* _CONSIGNE 1_
Recopiez fidèlement le passage de la critique de la série qui commence par les mots contenant "Heureusement arrive ensuite" et se termine par "spoile la fin…)".
* _CONSIGNE 2_
Poursuivez, s'il vous plaît, la critique de la série après sa dernière phrase.

* _TEXTE CITÉ_
"""

Heureusement arrive ensuite la troisième histoire du tome, une histoire à base de maison hantée et d’interrogation sur l’origine et les pouvoirs de Taki et de sa famille. L’ambiance est top. Ça fait très gothique. On frissonne à souhait. J’ai beaucoup aimé même si ç’a été un peu trop rapide sur certains aspects. J’aurais aimé que ça dure plus longtemps et qu’on développe cette ambiance. Mais si on commence à faire des recherches sur la famille de Taki dans les prochains tomes, ce sera parfait. (Par contre, mon dieu comme la couverture spoile la fin…)

Tome 4

Décidément cette série est en dent de scie. J’ai à nouveau pris grand plaisir à la lecture de ce tome qui revient longuement sur les Rain man, leur origine, leur lien avec la famille de Taki, etc.

"""

* _DONNÉES_
"""

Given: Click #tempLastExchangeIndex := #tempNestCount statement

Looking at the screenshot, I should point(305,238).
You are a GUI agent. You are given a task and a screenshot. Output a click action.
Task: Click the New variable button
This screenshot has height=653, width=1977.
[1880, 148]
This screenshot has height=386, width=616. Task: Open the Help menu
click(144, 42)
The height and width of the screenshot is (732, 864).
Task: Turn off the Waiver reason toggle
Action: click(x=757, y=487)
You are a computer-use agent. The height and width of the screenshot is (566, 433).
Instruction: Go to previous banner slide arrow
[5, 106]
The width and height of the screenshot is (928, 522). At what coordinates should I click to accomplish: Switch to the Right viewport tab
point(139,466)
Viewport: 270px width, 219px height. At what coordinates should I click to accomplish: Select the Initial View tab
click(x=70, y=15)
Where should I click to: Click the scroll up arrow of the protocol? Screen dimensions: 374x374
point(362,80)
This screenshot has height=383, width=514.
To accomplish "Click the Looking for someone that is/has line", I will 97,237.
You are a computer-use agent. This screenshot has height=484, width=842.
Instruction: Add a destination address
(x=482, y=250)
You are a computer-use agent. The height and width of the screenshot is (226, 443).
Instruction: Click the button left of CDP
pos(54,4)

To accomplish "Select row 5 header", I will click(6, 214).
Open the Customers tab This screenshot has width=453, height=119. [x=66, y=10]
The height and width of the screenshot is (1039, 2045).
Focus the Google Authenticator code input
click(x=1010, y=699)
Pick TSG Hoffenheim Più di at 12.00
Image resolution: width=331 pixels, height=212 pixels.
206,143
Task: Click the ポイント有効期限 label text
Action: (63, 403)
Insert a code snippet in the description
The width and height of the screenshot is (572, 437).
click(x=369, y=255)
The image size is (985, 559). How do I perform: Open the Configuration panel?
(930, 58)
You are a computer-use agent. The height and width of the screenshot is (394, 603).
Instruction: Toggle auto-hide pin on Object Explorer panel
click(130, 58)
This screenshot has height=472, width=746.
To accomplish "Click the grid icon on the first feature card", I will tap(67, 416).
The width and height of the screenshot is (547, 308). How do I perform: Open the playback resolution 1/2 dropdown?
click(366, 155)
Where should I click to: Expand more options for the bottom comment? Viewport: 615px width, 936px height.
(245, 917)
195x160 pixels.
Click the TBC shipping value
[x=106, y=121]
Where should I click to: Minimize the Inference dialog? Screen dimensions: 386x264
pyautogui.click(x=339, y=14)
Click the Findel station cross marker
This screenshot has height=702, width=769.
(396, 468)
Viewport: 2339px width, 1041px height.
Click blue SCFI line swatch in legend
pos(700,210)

"""

* _RÉPONSE 1_
Heureusement arrive ensuite la troisième histoire du tome, une histoire à base de maison hantée et d’interrogation sur l’origine et les pouvoirs de Taki et de sa famille. L’ambiance est top. Ça fait très gothique. On frissonne à souhait. J’ai beaucoup aimé même si ç’a été un peu trop rapide sur certains aspects. J’aurais aimé que ça dure plus longtemps et qu’on développe cette ambiance. Mais si on commence à faire des recherches sur la famille de Taki dans les prochains tomes, ce sera parfait. (Par contre, mon dieu comme la couverture spoile la fin…)

* _RÉPONSE 2_
C’est passionnant. On a l’impression de suivre une chronique familiale pleine de mystère dans laquelle on a en plus insérer des sciences. Ça parle d’expériences génétiques, de lignages et de pouvoirs extraordinaires. Ça m’a vraiment bien plongée dans l’ambiance. Après, je continue à trouver que c’est extrêmement tiré par les cheveux. Il y a aussi parfois un mélange des genres assez glissant, notamment quand ça commence à parler des périodes expansionniste du Japon et des expériences faites à ce moment-là. Mais cette introduction subite de l’Histoire avec un grand H dans notre aventure parapsychique est la bienvenue pour moi.

Pour autant, j’aime quand revienne sur le personnage de Taki et sa relation avec son frère Ren, leurs origines et leurs pouvoirs. J’ai trouvé ça passionnant et très tordu à la fois. Je n’arrive pas à savoir vers quelle direction on se dirige, ce qui est à double tranchant. Si on reste dans la lignée de ce tome, je vais me régaler, parce que j’aime cette SF à l’ancienne. Mais si on part trop dans des délires scientifiques qui ne mènent à rien et qui fond pschitt, je serai très déçue. A voir.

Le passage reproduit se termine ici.